Wednesday, 11 December 2013

Pandemics and public health

Gordon Tullock had two standard lines for the (many) anarchists in our grad programme. One was that government was needed to mandate interconnection between private roads. The other was that we need government to enforce quarantines during pandemics.

And so it's great that Otago's Nick Wilson has been doing some work on pandemic preparedness. The Press reports on his work on the topic; here's his blog post. In the 1918 influenza pandemic, some communities remained clear with strict internal entry controls. He also recommends closing the borders and emptying communal living facilities in advance of a pandemic hitting New Zealand, depending on the pandemic's seriousness.

If "closing the borders" does not imply shutting down international trade, it's pretty plausible that this could pass cost-benefit for a sufficiently serious pandemic. If the flu (or other) virus can only survive outside the body for n days, then continue to allow ships to offload shipping containers, put them into holding areas, then release them post-quarantine. It'll be a big costly hassle, but potentially better than losing a reasonable fraction of the population. If it means shutting the border to trade entirely, well, the "how serious a pandemic" hurdle gets much higher. Were some version of ebola to come out with a week-long incubation period, followed by a few days' high infectiousness, followed by death, then temporary autarky wouldn't seem so bad by comparison.

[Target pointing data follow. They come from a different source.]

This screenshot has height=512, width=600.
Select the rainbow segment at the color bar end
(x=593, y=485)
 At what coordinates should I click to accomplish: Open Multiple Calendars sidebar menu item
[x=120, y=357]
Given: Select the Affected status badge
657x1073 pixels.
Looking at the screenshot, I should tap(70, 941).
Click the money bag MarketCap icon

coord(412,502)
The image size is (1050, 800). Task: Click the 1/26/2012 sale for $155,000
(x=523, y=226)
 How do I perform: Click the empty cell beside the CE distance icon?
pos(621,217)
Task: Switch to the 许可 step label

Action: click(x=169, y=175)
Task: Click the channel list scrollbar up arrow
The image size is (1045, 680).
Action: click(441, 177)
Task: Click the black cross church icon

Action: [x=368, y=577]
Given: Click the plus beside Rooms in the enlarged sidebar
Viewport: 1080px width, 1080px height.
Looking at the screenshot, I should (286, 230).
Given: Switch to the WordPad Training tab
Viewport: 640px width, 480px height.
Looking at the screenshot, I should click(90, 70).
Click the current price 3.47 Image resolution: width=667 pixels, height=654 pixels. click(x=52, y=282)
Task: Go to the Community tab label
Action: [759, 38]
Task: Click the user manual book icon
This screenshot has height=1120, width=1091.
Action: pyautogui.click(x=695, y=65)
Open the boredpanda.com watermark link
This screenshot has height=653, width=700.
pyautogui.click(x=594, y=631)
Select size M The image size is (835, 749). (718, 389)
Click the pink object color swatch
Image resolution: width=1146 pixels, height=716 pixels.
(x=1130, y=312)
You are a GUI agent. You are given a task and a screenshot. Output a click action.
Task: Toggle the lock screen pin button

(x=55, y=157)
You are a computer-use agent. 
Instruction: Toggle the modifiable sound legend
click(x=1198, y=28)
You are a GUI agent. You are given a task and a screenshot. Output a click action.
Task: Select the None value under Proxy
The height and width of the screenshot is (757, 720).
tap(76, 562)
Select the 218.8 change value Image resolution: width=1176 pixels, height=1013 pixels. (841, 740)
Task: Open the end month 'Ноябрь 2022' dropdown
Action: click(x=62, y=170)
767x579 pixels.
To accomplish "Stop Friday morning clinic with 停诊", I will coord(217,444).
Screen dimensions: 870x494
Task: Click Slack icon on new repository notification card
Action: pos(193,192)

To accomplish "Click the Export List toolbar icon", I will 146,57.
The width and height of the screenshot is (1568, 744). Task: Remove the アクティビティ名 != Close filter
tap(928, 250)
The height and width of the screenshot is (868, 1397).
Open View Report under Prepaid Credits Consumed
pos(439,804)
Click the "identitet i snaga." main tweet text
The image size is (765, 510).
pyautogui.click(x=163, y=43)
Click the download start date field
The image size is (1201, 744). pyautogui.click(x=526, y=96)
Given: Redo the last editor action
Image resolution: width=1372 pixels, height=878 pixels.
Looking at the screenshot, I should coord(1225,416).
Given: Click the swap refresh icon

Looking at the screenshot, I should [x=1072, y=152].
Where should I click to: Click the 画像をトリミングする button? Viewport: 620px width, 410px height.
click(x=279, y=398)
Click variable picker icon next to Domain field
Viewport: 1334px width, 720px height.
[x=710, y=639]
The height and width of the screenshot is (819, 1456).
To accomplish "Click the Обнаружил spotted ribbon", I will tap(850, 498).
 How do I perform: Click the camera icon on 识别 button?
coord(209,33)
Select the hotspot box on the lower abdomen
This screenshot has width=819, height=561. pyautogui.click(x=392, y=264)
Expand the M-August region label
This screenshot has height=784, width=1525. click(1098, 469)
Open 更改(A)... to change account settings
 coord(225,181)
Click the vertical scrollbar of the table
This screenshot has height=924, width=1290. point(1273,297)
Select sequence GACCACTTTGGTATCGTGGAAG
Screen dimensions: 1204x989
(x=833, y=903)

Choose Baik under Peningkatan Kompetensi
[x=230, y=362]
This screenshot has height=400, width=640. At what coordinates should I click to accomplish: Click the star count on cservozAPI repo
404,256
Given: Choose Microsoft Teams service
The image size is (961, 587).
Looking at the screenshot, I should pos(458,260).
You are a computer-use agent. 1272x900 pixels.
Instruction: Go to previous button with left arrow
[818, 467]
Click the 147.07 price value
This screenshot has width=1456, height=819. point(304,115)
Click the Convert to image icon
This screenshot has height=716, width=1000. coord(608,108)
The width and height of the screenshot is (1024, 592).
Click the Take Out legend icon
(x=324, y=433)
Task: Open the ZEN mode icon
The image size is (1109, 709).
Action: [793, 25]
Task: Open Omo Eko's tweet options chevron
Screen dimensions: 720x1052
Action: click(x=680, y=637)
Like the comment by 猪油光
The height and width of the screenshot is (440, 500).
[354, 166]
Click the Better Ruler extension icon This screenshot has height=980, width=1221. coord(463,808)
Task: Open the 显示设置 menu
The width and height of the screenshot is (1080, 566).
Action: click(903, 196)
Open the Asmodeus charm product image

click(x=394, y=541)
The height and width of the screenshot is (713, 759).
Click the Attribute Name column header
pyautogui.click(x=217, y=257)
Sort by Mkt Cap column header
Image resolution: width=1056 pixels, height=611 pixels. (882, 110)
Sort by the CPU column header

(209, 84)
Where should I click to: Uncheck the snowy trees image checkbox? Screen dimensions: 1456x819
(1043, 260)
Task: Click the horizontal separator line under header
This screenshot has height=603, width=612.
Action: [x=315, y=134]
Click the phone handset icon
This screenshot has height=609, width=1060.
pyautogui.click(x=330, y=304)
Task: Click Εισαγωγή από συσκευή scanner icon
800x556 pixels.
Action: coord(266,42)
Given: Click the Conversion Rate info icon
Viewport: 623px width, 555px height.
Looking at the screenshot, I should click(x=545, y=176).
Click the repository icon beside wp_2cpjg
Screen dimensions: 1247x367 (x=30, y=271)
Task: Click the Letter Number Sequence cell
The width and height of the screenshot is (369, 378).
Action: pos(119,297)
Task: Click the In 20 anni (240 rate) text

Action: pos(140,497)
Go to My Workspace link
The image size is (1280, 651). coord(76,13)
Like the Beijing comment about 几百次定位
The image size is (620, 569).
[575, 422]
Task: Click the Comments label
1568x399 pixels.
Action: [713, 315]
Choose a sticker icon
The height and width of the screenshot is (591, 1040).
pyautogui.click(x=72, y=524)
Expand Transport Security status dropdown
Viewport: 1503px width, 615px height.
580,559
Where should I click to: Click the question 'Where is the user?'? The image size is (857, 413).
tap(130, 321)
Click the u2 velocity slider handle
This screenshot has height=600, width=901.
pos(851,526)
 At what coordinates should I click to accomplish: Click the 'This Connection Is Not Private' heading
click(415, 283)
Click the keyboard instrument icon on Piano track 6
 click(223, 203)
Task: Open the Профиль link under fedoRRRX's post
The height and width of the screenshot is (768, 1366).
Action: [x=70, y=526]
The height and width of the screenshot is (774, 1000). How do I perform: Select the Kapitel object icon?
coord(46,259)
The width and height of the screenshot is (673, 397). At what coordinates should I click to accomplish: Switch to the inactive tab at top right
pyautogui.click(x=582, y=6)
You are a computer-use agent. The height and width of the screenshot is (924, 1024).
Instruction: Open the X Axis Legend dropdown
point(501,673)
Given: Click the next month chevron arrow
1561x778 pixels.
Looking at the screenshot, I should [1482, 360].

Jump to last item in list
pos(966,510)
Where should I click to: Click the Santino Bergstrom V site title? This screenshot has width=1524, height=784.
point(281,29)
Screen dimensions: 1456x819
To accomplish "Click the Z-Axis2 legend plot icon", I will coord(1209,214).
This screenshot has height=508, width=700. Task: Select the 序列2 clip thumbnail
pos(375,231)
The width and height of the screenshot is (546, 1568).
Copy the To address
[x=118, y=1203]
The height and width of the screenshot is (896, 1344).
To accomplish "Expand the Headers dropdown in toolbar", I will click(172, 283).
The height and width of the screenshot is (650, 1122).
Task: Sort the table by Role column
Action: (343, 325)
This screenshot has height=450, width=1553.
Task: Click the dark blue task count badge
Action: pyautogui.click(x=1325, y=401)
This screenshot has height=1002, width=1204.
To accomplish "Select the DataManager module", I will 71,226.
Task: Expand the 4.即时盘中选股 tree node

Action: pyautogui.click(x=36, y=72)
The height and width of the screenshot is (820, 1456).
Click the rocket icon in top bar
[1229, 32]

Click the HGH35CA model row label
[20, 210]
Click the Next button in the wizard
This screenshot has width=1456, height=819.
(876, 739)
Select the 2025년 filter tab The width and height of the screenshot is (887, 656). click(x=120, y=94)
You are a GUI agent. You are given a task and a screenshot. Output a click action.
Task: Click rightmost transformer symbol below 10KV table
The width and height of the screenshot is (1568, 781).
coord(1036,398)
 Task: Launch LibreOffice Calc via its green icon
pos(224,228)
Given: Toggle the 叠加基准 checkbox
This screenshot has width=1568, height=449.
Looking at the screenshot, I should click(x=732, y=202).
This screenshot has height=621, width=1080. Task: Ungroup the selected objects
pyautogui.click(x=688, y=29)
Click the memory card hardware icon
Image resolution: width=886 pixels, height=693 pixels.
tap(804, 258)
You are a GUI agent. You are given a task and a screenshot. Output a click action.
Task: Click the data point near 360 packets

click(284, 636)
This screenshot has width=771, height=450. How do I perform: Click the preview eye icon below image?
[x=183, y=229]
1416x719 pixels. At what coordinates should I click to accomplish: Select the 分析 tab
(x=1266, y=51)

It would be a fun (but likely infeasible) honours project to work out some ballpark numbers on expected mortality rates sufficient to justify different pandemic quarantine levels, ranging from nurses / health checks for incoming flights at the airport, to quarantine facilities for incoming visitors, to the complete sealing of the borders. I expect that working out the likely real costs of some of these measures would be a bit beyond the scope of an honours project. But it also seems the kind of thing where the government should have set plans: if the combination of communicability and morbidity hits different thresholds, then different measures get rolled out.